With default configurations no data ever leaves the deployment.The general processing outline goes as follows:
Documents, metadata, and access permissions are pulled in from connectors
Documents are processed into text through document parsing utilities
The texts are chunked and passed through deep learning (embedding) models
These representations are stored in the vector database
Optionally (default off), an LLM can be used to extract entities and relations from the documents
and represent them as a graph within Postgres
Onyx does also allow configuring the following options:
Note that overriding the default configurations may means that documents will be sent to your selected third party
services for processing
API based embedding model. Teams may choose to do this instead of choosing between running their
own GPUs, using a less capable embedding model, or accepting a slower initial indexing.
Third party document-to-text service. Some third party services provide better processing using
large vision models and other approaches. This can yield better extraction of text from your documents.
Connecting an LLM for the generation of the knowledge graph. The knowledge graph provides an
additional representation of the connected knowledge and can be used to answer more abstract type questions.
When users query Onyx, the LLM determines if the system should fetch additional context or respond to the user directly.If additional context is needed, the system can choose between available options including: ingested knowledge,
web search (if configured), build in actions (like code interpreter), or additional user configured actions.By default, the system does not communicate data to any external systems outside of the admin configured LLM.
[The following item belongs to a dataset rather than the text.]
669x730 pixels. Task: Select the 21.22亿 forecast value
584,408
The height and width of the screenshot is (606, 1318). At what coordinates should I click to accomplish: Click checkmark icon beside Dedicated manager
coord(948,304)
Admins of the system can configure support for external services to enrich the user experience.
It is recommended to enable these functionalities to let your users get the most of out Onyx.
Web Search: Sends search queries to a configured search provider. Supported providers include Google PSE, Serper,
and Exa AI to get links and snippets. A crawler is used to fetch the full contents of the page,
Onyx has a built in one and also supports Firecrawl.Image Generation: Sends prompts to a third party image generation endpoint like OpenAI’s Dalle model.Custom Actions: API calls available to the LLM, configured by the Admin users of your Onyx deployment.